任务目标
请将下方关于 Spark stage 划分源码的摘录中，从“这样之后得到最终的stage结果。”开始、一直到“createShuffleMapStage(dep, firstJobId)”为止的部分逐字复制出来。

提供的摘录
====================

首先是getOrCreateParentStages,以当前的rdd和jobid作为参数,返回一个List(parentStage,id),前面的代表这个当前的resultStage所依赖的全部stage,后面的就是返回当前stage的id

  private[scheduler] def getShuffleDependencies(
      rdd: RDD[_]): HashSet[ShuffleDependency[_, _, _]] = {
    val parents = new HashSet[ShuffleDependency[_, _, _]]/#父依赖hashset
    val visited = new HashSet[RDD[_]]#访问过的
    val waitingForVisit = new Stack[RDD[_]]//
    waitingForVisit.push(rdd)//待访问的rdd首先压入栈
    while (waitingForVisit.nonEmpty) {
      val toVisit = waitingForVisit.pop()
      if (!visited(toVisit)) {
        visited += toVisit
        toVisit.dependencies.foreach {
          case shuffleDep: ShuffleDependency[_, _, _] =>
            parents += shuffleDep
          case dependency =>
            waitingForVisit.push(dependency.rdd)//这个怎么办?
        }
      }
    }
    parents
  }

根据入栈的rdd的依赖关系,

如果是窄依赖,那么就将压入栈底;
如果是宽依赖,那么就将至添加到parents中。最后结果将返回parents。也就是parents中是宽依赖的rdd关系。

这样之后得到最终的stage结果。

  private def getOrCreateShuffleMapStage(
      shuffleDep: ShuffleDependency[_, _, _],
      firstJobId: Int): ShuffleMapStage = {
    shuffleIdToMapStage.get(shuffleDep.shuffleId) match {     #如果原本shuffleIdToMapStage中就有ShuffleMapStage ,直接返回
      case Some(stage) =>
        stage
      #如果没有,调用getMissingAncestorShuffleDependencies找到祖先的宽依赖
      case None =>              getMissingAncestorShuffleDependencies(shuffleDep.rdd).foreach { dep =>

          if (!shuffleIdToMapStage.contains(dep.shuffleId)) {
            createShuffleMapStage(dep, firstJobId)
          }
        }
        // Finally, create a stage for the given shuffle dependency.
        createShuffleMapStage(shuffleDep, firstJobId)
    }
  }

追寻stages的父辈,如果父辈stages为missing的状态,要么已经没有父辈了,要么父辈已经都提交了:

private def getMissingParentStages(stage: Stage): List[Stage] = {
    val missing = new HashSet[Stage]//尚未提交的父stages
    val visited = new HashSet[RDD[_]]//已经处理过的RDD
    // 未处理的将存入这个栈
    val waitingForVisit = new Stack[RDD[_]]
    def visit(rdd: RDD[_]) {
      if (!visited(rdd)) {
        visited += rdd
        val rddHasUncachedPartitions = getCacheLocs(rdd).contains(Nil)

====================

记录数据
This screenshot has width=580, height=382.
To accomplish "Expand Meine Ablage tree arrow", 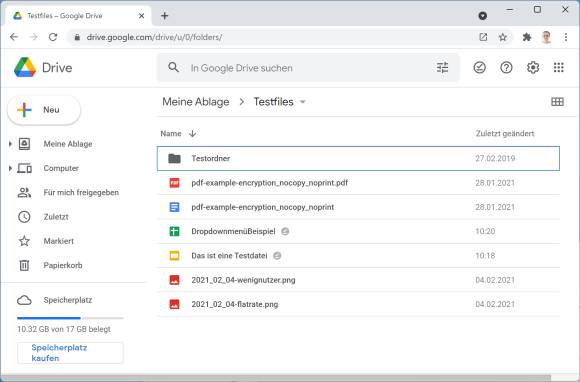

====================

完整答案
这样之后得到最终的stage结果。

  private def getOrCreateShuffleMapStage(
      shuffleDep: ShuffleDependency[_, _, _],
      firstJobId: Int): ShuffleMapStage = {
    shuffleIdToMapStage.get(shuffleDep.shuffleId) match {     #如果原本shuffleIdToMapStage中就有ShuffleMapStage ,直接返回
      case Some(stage) =>
        stage
      #如果没有,调用getMissingAncestorShuffleDependencies找到祖先的宽依赖
      case None =>              getMissingAncestorShuffleDependencies(shuffleDep.rdd).foreach { dep =>

          if (!shuffleIdToMapStage.contains(dep.shuffleId)) {
            createShuffleMapStage(dep, firstJobId)